Right, you're new in town. I get that. You've only worn the Kings uniform for, what, a few games? And some of those were in the gold lamé outfits, so - we're checking on this - they may not even really count. Anyway, I was new here once. It's an odd place, Sacramento, isn't it? Charming, but odd.

It's the NBA, but it's small-town NBA. It's like Rock-Star Lite. Nothing matters more during the season than the team you're now playing for, and yet you can still walk into a restaurant or bar without getting relentlessly hammered by yahoos and back-pounding goofs - assuming, of course, you don't bring your posse with you.

So let me begin with that: No posses. It isn't working for Mike Bibby, and it looks ridiculous when set against Sacramento as a backdrop.

Trust me: You've landed in a no-posse kind of a town.

Be yourself. Sacramento was able to make room for Chris Webber's überego and Brad Miller's gun rack. It could love a country bumpkin like Greg Ostertag, a different-drummer type like Doug Christie, a global participant like Vlade Divac.

Phil Jackson famously needles the people around here for being backwards to the point of backwoods, but the good news for you - Shareef, Bonzi, Francisco, et al. - is that they'll pretty much accept you as you are.

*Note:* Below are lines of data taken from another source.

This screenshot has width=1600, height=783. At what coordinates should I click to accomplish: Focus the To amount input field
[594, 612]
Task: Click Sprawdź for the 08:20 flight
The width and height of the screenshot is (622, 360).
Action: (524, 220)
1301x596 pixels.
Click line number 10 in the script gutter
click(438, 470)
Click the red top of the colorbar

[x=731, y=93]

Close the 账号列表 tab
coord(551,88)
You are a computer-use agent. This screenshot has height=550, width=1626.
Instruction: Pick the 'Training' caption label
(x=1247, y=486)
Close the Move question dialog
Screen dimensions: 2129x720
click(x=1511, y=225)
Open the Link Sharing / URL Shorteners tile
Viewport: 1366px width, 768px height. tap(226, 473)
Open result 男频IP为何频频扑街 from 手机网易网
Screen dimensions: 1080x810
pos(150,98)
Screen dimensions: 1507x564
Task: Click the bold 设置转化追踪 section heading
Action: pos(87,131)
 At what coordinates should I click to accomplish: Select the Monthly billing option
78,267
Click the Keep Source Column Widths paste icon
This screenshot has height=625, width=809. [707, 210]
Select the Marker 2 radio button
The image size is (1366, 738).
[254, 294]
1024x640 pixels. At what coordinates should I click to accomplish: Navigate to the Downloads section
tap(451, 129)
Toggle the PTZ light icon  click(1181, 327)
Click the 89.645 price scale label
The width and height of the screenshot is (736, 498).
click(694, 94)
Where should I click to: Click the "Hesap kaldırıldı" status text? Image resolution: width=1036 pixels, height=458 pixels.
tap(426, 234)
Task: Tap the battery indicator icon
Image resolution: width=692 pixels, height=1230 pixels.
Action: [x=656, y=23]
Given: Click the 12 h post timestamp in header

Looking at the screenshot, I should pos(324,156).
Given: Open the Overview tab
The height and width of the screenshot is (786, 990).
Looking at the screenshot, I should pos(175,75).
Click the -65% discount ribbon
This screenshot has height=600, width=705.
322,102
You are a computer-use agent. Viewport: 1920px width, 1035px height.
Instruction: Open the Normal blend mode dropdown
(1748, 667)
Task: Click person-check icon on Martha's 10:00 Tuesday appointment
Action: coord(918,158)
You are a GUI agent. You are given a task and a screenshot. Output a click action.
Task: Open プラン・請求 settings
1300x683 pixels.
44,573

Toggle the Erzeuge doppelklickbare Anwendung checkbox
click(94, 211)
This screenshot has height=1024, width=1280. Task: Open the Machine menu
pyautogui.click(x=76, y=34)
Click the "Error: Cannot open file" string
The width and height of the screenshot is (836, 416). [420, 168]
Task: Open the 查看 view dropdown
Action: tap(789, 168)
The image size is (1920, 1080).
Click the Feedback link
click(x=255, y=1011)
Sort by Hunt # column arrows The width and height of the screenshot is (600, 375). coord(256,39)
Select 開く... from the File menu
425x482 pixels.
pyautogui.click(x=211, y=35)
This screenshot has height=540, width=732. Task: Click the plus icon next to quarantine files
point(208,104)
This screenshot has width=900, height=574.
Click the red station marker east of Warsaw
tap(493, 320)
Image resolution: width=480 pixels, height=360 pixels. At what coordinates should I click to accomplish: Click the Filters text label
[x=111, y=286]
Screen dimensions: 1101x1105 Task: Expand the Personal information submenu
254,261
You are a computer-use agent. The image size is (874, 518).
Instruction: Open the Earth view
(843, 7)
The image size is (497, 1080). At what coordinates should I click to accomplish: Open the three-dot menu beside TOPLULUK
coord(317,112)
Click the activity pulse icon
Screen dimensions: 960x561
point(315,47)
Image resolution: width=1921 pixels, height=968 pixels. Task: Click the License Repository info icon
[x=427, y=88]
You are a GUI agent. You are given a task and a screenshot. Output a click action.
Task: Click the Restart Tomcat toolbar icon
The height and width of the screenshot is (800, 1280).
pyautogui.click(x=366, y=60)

Fans here are famously flexible. They dealt with Mitch Richmond's not wanting to be in town at first, and Richmond wound up lionized. Shoot, Webber's dad almost had to force him to get on the plane that flew him west. In the end, Sacramento didn't hold it against him.

Sacramento accepted Jason Williams as a developing talent who needed to prove he wasn't a self-sabotager, and even after Williams proved the opposite, they stuck by him. The fans will treat you, Bonzi, like a proud veteran who's simply misunderstood, which, if nothing else, jibes perfectly with your agent's public spin on your incident-riddled NBA career.

You want another chance? For years, the Kings were the last-wheeze saloon; now they're the Holy Cathedral of Image Renaissance.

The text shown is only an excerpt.